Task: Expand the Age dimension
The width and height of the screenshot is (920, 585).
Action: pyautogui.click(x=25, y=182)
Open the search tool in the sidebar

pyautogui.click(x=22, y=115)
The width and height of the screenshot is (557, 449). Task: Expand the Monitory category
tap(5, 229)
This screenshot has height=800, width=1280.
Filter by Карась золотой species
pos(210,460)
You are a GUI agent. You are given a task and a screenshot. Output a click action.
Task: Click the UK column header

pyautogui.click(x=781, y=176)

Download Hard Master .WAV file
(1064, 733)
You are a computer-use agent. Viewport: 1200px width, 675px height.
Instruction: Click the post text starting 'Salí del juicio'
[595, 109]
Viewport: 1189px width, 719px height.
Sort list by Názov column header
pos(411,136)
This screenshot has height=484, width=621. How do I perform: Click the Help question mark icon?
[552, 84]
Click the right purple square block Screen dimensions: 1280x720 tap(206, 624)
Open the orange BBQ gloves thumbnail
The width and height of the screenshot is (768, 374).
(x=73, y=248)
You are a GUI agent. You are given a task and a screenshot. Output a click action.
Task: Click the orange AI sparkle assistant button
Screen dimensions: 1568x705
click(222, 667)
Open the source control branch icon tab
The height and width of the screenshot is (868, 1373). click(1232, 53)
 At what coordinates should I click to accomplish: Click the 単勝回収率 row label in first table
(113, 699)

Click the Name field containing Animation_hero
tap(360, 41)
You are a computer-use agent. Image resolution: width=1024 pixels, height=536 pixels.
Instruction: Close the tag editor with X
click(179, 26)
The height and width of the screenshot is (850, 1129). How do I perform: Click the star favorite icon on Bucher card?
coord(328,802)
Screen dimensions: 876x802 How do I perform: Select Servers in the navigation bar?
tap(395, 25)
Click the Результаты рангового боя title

● **What the task asks**: Pick out each line of the records that contains the string "dimensions" and copy it, treating uppercase and lowercase as different.

● **Written solution**:
Click the right purple square block Screen dimensions: 1280x720 tap(206, 624)
Screen dimensions: 1568x705
Screen dimensions: 876x802 How do I perform: Select Servers in the navigation bar?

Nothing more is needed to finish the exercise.